I’m so fucking sick of this shit…every fucking day is filled with bullshit…my once saintly patience and ‘don’t sweat the small stuff attitude are long gone…ground down to nothing with having to deal with shitheads…spineless pieces of shit…petty fucking assholes and fucking idiots all day long everyday for what seems like an eternity. I would blow my head off now if it wasn’t for my daughter…2.5 years old…the thought of her being raised by her fucking stubborn-ass mother and her fucking retarded white trash family makes my skin crawl…everything I do is criticized and every imperfection magnified 100x…I am at the end of my rope…I am exhausted and do not have the strength any more.
2 comments
Sounds like you’re in a pretty toxic environment. Interestingly, I was thinking about some toxic family members I have but fortunately soon they’re going far away for a long time and I’m happy about it. You can’t even have a simple family get-together without some argument or issue happening.
Seems like it’d be best if you got yourself and you daughter out of that situation and move far away from these low-lives that you know-just some free advice. I didn’t realize how much stress these people were causing me, till I was feeling good and then thought about them and the trouble they’ve caused me-which put me in a bad mood for hours.
It made it abundantly clear I need to remove them from my life but thankfully they’re already doing that themselves. The rest of us (family members) get along fairly well.

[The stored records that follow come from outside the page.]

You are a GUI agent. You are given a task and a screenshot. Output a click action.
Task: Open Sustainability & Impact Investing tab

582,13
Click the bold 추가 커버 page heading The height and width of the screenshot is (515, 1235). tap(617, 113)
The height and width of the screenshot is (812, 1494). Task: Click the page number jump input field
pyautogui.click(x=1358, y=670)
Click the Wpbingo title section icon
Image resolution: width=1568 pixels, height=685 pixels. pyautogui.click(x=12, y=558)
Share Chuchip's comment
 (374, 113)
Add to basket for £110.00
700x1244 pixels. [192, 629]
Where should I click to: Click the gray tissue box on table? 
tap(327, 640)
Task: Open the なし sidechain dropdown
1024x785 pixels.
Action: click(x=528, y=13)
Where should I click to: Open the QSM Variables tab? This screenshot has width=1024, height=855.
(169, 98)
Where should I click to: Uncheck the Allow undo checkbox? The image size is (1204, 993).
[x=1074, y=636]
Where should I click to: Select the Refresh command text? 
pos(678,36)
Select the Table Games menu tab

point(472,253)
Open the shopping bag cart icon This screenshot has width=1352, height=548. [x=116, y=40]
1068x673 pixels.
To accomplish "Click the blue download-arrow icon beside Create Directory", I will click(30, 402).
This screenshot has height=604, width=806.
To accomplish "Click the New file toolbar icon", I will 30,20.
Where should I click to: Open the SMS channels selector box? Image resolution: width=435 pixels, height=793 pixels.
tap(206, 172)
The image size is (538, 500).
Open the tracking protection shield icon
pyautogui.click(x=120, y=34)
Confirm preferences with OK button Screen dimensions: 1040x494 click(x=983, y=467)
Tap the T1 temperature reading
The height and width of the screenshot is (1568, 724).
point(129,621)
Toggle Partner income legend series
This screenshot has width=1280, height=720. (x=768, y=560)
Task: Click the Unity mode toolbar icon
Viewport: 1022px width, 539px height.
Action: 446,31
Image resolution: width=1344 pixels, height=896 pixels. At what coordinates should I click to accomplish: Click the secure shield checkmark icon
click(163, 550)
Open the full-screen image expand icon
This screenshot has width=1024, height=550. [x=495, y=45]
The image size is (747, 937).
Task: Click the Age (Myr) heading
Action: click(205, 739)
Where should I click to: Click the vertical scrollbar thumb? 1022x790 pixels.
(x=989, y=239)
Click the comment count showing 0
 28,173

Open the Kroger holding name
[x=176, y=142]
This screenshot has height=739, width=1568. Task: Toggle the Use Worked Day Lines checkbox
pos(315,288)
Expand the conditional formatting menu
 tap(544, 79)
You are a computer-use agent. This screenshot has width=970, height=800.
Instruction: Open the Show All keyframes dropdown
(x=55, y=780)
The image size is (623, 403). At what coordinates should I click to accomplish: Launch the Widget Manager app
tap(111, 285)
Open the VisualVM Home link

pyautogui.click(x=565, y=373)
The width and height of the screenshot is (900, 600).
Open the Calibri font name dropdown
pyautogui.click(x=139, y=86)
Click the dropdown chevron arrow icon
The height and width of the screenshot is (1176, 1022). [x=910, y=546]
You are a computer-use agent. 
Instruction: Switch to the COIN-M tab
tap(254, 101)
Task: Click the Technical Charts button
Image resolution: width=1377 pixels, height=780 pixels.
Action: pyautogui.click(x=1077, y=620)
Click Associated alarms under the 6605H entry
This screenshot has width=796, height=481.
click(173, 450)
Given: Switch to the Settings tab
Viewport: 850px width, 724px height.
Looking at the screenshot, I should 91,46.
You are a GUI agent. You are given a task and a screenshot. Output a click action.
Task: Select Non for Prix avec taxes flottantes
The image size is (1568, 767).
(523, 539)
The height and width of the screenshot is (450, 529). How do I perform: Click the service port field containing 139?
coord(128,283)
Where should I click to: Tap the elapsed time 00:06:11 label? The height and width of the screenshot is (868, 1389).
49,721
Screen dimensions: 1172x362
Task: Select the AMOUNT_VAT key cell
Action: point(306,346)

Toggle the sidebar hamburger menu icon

Maybe you need some time out. I don’t know your situation,but maybe stay with friends out of town for a few days, go on a vacation. Also what a3b2c1 said, try to move away…permanently. I know that depends on custody arraignments though. I just try to remove myself from my ex husband as much as possible and let his shit go in one ear and out the other, i can’t move due to custody arraignments, but my daughter is 13 and I have made it this far. I use meditation and healing stones. I know, sounds way out in left field, but it helps. I also want to die, but have stuck around so far for my daughter. I don’t know how much longer I can stay on, but I made it one more day.